De fait, l’USF confirme au MagIT que la majorité de ses adhérents avait fait le choix d’autres solutions de process mining, dont Celonis, et que le rachat de Signavio par SAP a créé une certaine confusion dans ses rangs.

En France, une croissance « à trois chiffres »

Aujourd’hui, la division française de Celonis compte une cinquantaine de collaborateurs. L’édition française du World tour aurait réuni 2 000 participants. « Je n’ai jamais vu une évangélisation aussi rapide en trente ans de carrière », se réjouit Fadi Naffah.

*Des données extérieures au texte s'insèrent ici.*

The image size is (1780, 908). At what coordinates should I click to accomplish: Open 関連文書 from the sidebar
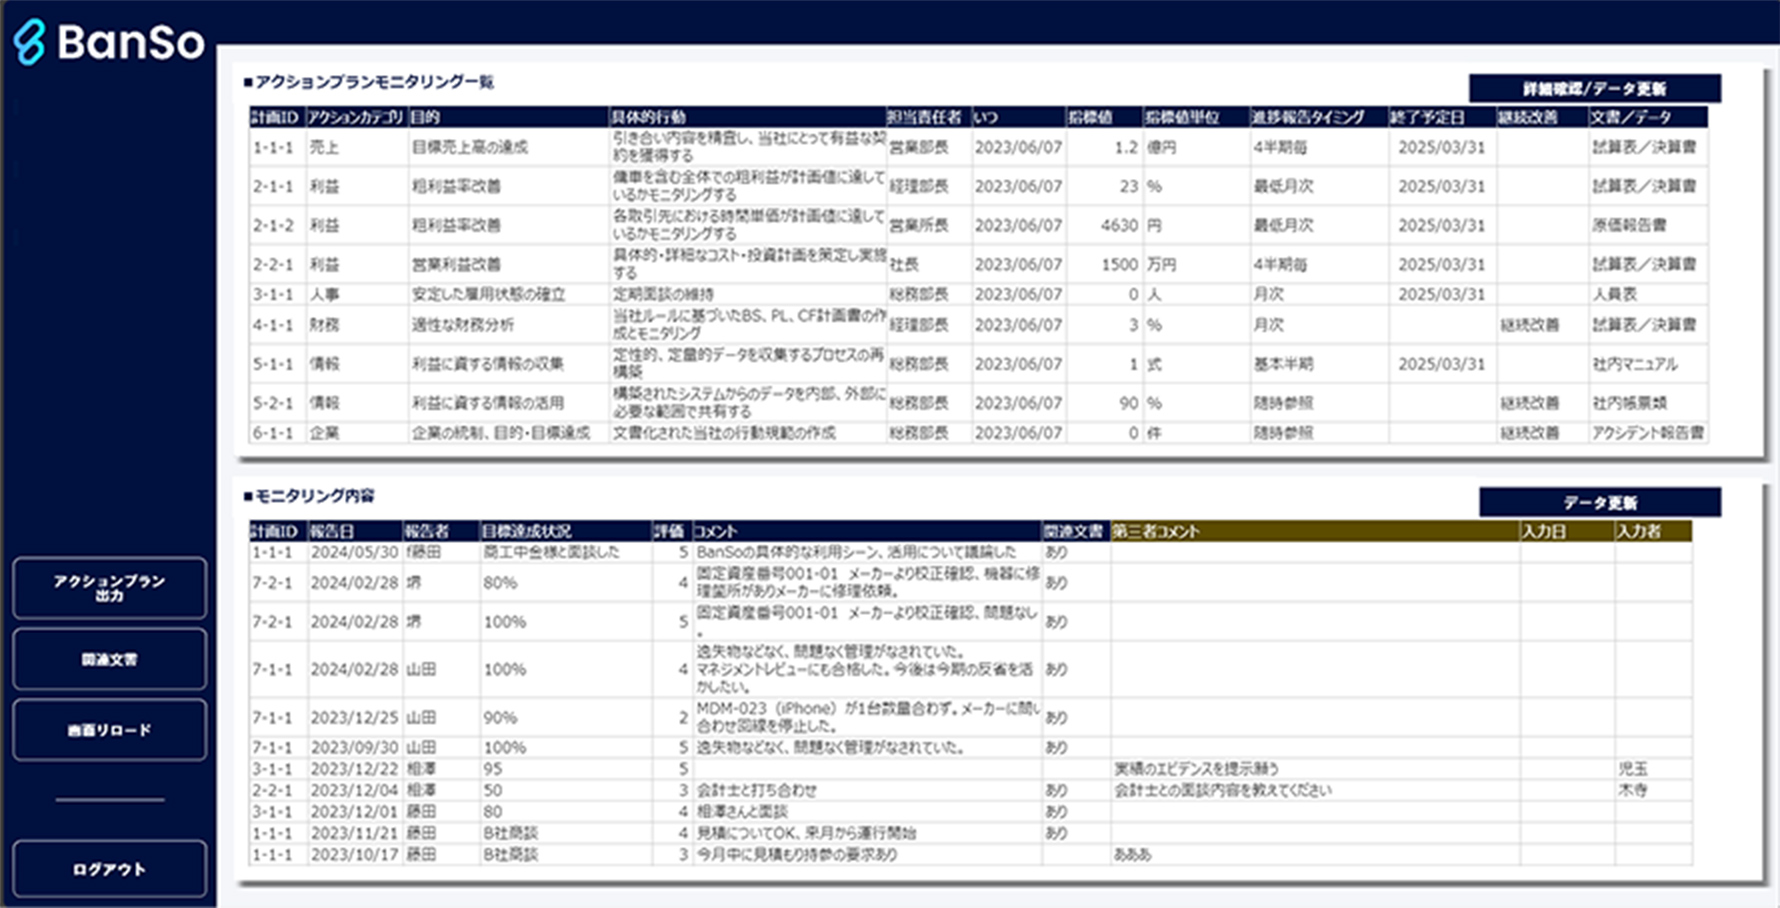point(109,659)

Cependant, le niveau de maturité des entreprises par rapport à la notion de process mining différerait encore grandement. « Il y a des entreprises qui ne nous connaissent pas et qui partent de zéro. D’autres veulent comprendre les véritables différences entre BPO, RPA et process mining. Nous sommes toujours dans une phase d’évangélisation », constate le DG. 

Le fait que Celonis se soit rapproché de gros intégrateurs, tels Accenture et IBM, ainsi que de cabinets de conseil – qui, selon Fadi Naffah, « utilisent tous Celonis en interne » –, permettrait toutefois d’améliorer cette reconnaissance. 

« Notre stratégie est d’adresser les grands comptes à l’aide de partenaires stratégiques afin de travailler sur l’ensemble de leur processus. Nous avons une trentaine de grands clients en France : L’Oréal, Airbus, BPCE, Arkema, Engie, EDF, etc. », vante-t-il. Certains ont opté pour la plateforme avant l’arrivée de l’éditeur en France. Par exemple, Airbus a opté pour la solution en 2015. Ce qui ferait de l’avionneur un des premiers clients de Celonis en France.

Par ailleurs, Celonis cible aussi les entreprises qui réalisent entre 300 millions et 5 milliards d’euros de chiffre d’affaires. « Nous travaillons avec ces acteurs par le biais des partenaires pour cibler des problématiques bien identifiées, mais moins complexes que celles des grands comptes ».

Le partenariat d’envergure avec ServiceNow concernant l’optimisation des processus « ITSM et RH, principalement » devrait également attirer de nouveaux venus. « La pénétration de ServiceNow sur les marchés européens et américains est exceptionnelle », lance Fadi Naffah. « En France, les retours des clients et des prospects sont assez encourageants au sujet de ce partenariat ». 

De plus en plus de clients s’adresseraient aussi directement à l’équipe française de l’éditeur. 

« Nous avons une croissance à trois chiffres en France. Nous allons y doubler notre nombre d’employés et nous avons un plan pour créer plus de 15000 emplois dans le pays. »
Fadi NaffahDirecteur général France et MEA, Celonis

« Il y a du bouche-à-oreille. Les clients discutent entre eux et nous favorisons ces dialogues. Chez Celonis, que ce soit en temps, en productivité ou en économie, nous apportons de la valeur. Et les clients témoignent ! », lance le directeur général. 

La popularité croissante de Celonis en France se refléterait déjà dans ses résultats financiers

« Nous avons une croissance à trois chiffres en France. Nous allons y doubler notre nombre d’employés et nous avons un plan pour créer plus de 15 000 emplois dans le pays autour des technologies de Celonis, dans les trois ans à venir ».

Celonis souhaite ainsi favoriser le recrutement et la formation de consultants, de data scientists, de business analysts « chez nous, chez nos partenaires, et chez nos clients », précise Fadi Naffah.